D’abord publié en 1999, réédité sous une forme augmentée en 2005, cet essai est aujourd’hui complété par l’ajout de deux chapitres, l’un sur « l’histoire morale du Brésil d’après les chapitres xiv à xvi de l’Histoire d’un voyage », l’autre sur « Léry l’Africain ou Jean Léon au Brésil ». Le premier est l’étude littéraire du triptyque anthropologique et belliciste des Tupinamba du Brésil. Commençant par évoquer la société des Indiens, il est tout de suite question de leurs guerres, que Léry admire, tout en les déplorant, conclues par la capture de prisonniers, sacrifiés ensuite à la mémoire des défunts et aussitôt dévorés en de fabuleuses repaissailles. Le second chapitre concerne les « allongeails » de la quatrième édition, celle de 1599, qui ajoute au Brésil le témoignage de Jean Léon 1’Africain sur l’Afrique du Nord.

Quels rapports entre le Brésil et le Maghreb ? demandera-t-on. — Multiples, innombrables sur le plan anthropologique, répond Léry. L’humanité est profondément une et infiniment diversifiée dans ses usages, ses manières de faire et de dire, et ses croyances. Preuve en est le parallèle convergent des analyses et des faits rapportés, de l’Atlas à la forêt amazonienne. En conclusion, l’humanité est décidément une et indivisible, conformément à l’enseignement des Écritures. Intransigeant, Léry rappelle la vérité reçue, à une époque où Giordano Bruno, par exemple, envisage avec jubilation la probabilité d’autres mondes possibles.

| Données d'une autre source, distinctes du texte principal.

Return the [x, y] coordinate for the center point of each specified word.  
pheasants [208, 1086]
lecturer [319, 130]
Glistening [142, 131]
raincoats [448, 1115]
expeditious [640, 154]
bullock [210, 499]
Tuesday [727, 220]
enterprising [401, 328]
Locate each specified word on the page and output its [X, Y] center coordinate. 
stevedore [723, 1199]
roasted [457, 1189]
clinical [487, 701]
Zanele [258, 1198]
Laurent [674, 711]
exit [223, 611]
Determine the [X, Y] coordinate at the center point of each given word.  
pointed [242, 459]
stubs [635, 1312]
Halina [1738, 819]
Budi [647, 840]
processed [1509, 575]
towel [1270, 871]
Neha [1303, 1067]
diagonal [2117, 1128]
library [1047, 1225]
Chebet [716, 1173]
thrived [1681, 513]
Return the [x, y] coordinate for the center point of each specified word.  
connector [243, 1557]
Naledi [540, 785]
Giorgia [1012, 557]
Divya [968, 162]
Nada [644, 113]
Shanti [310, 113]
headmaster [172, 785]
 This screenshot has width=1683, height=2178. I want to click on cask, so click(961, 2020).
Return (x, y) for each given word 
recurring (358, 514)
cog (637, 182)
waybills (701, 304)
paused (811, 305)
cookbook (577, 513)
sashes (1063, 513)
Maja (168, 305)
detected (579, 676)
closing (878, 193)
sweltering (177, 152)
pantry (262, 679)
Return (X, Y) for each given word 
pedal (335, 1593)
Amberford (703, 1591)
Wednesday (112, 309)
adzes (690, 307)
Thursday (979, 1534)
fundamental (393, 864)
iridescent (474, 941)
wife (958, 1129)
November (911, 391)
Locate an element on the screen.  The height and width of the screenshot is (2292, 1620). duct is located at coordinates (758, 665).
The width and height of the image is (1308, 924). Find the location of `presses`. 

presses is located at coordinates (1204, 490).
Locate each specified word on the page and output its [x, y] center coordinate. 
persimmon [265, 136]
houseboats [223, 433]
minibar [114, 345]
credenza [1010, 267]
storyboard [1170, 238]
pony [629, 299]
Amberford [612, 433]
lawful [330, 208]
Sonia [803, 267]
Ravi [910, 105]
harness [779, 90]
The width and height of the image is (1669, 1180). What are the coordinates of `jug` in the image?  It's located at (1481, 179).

Le récit de voyage rejoint en définitive la cosmographie ou description de la totalité du monde. Léry avait pourtant commencé par s’en prendre à André Thevet, qui se proclamait « premier cosmographe » des rois de France et prétendait avoir tout vu et donc pouvoir tout décrire. Comme Montaigne peu après lui, Léry proclamait les mérites de la topographie, ou vue rapprochée sur les choses, la seule pertinente à ses yeux. Vingt ans plus tard, voilà que son horizon et ses connaissances s’élargissent à la totalité. L’ouverture sur les autres régions du monde, dont le Maghreb de Jean Léon l’Africain et la Virginie de Sir Walter Raleigh, permet à l’Histoire singulière, au sens de témoignage, de s’élargir à l’ensemble des terres connues et à découvrir. Léry n’est plus, à ce moment, le spectateur nostalgique et fasciné d’un Éden perdu, mais le témoin jubilatoire d’un monde, sinon en expansion, du moins en cours de découverte et d’exploration. L’échec de la France Antarctique du Brésil est compensé par les avancées de l’Angleterre et bientôt de la Hollande en Amérique du Nord. Le protestant Léry ne peut être indifférent à cette revanche prévisible de l’histoire.

Jean de Léry ou l’invention du sauvage comporte quatre volets : « l’Invention du récit de voyage », traitant de la genèse du livre et d’un genre ; « l’Invention du sauvage », au carrefour de la théologie et de l’ethnographie ; « Résonances », replaçant l’œuvre dans la littérature de la Renaissance, et plus largement dans la littérature universelle, entre les Psaumes traduits par Marot et Théodore de Bèze, et l’œuvre, tout à la fois appréciée et exécrée, de François Rabelais, citée à plusieurs reprises par Léry ; « Léry après Léry », qui évoque l’actualité de ce texte fondateur, à travers les commentaires de Claude Lévi-Strauss, dans Tristes Tropiques, et de Michel de Certeau, dans L’Écriture de l’histoire.

S’ajoutent à cette troisième édition une biographie retouchée de Léry, enrichie de plusieurs pièces d’archives inédites. On y voit Léry devenu non seulement prosateur de talent, mais poète à ses heures, composant pour son coreligionnaire Benoît Alizet, perclus de rhumatismes et de douleurs, des sonnets consolateurs. Tout se termine, en ferme espérance, par « la glorification des enfants de Dieu ».